How the Gold Pill Will Change the Conversation Forever

6 min readMay 17, 2025

May 14, 2025

The Gold Pill Emerges…

On May 10, 2025, ThisIsShah launched the Gold Pill philosophy on his YouTube channel, offering a seismic shift in how we talk about men, marriage, and meaning. The Gold Pill challenges both Red Pill nihilism and the so-called “solutions” offered by traditional conservatives.

A few days later, on May 14, Shah and Jon from the It’s Complicated YouTube channel were invited onto Coach Greg Adams’ Twitch livestream. This broadcast amplified the discussion, pitting lived experience and cultural insight against the clichés of trad-con orthodoxy.
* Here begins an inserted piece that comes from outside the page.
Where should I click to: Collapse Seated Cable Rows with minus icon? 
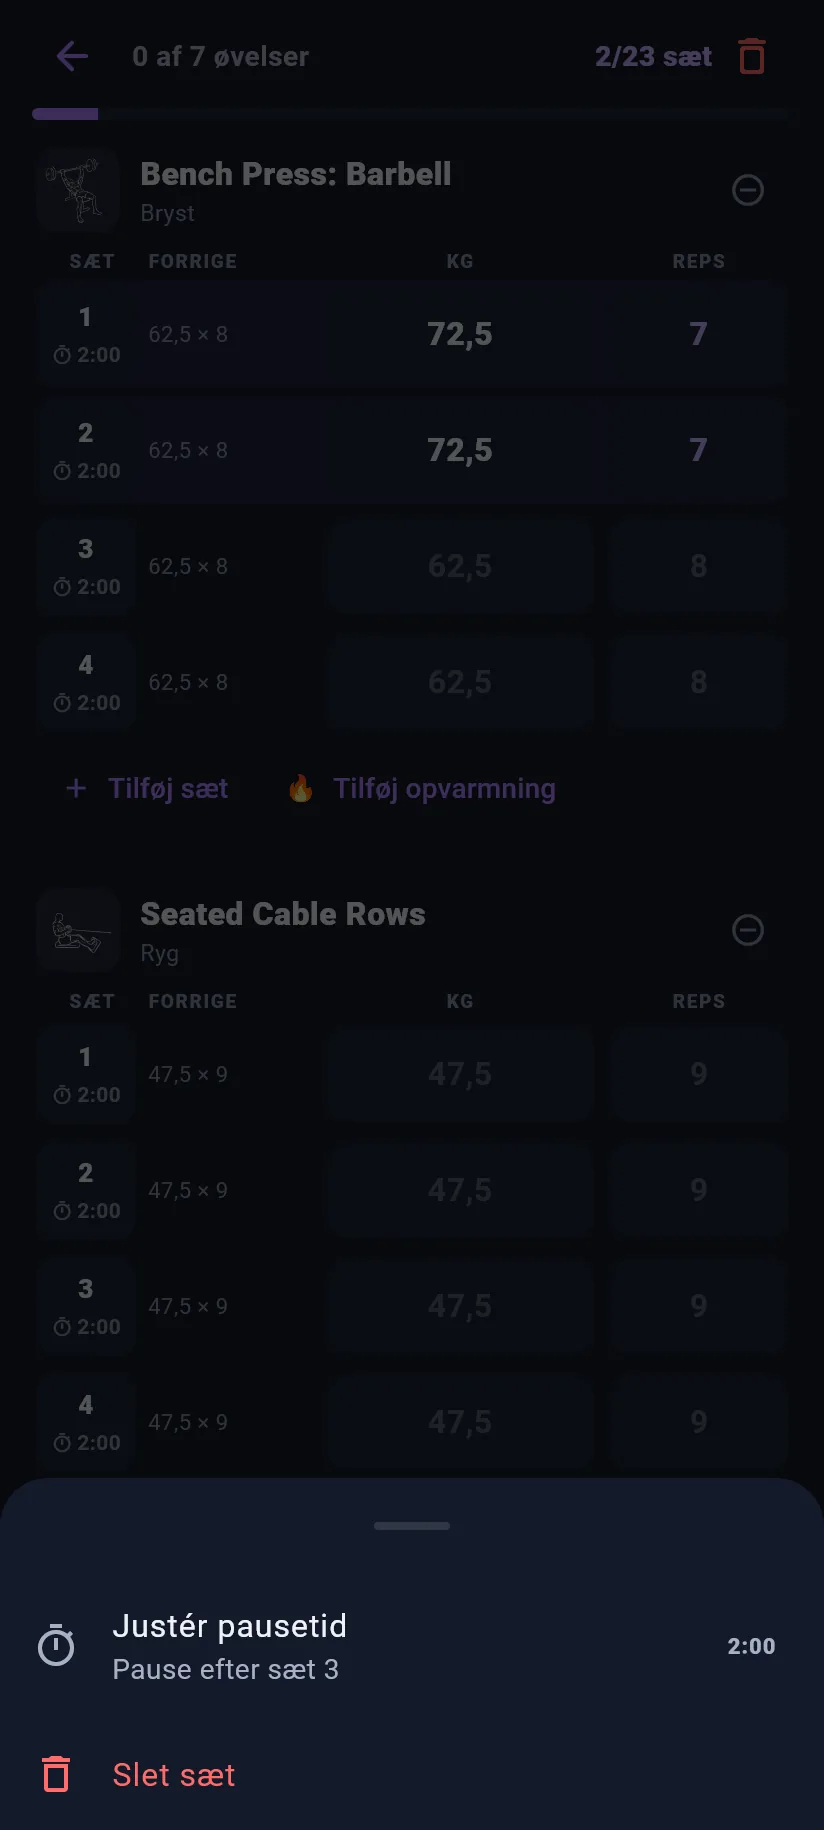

For decades now, young men have been scolded with the same prescription: get married, settle down, and do your duty. Trad Cons — especially Christian traditionalists, sometimes called “Christ pillers,” claim that men have failed society by refusing to marry and protect women. But here’s the sleight of hand: these same figures conveniently ignore the fact that historically, marriage was a contractual alliance between families, not a romantic leap of faith made by two inexperienced individuals.

The real question is: if marriage was so sacred and stable in the past, what did it actually look like? Because when we look deeper, we find something they never mention — the dowry.

What Is a Dowry?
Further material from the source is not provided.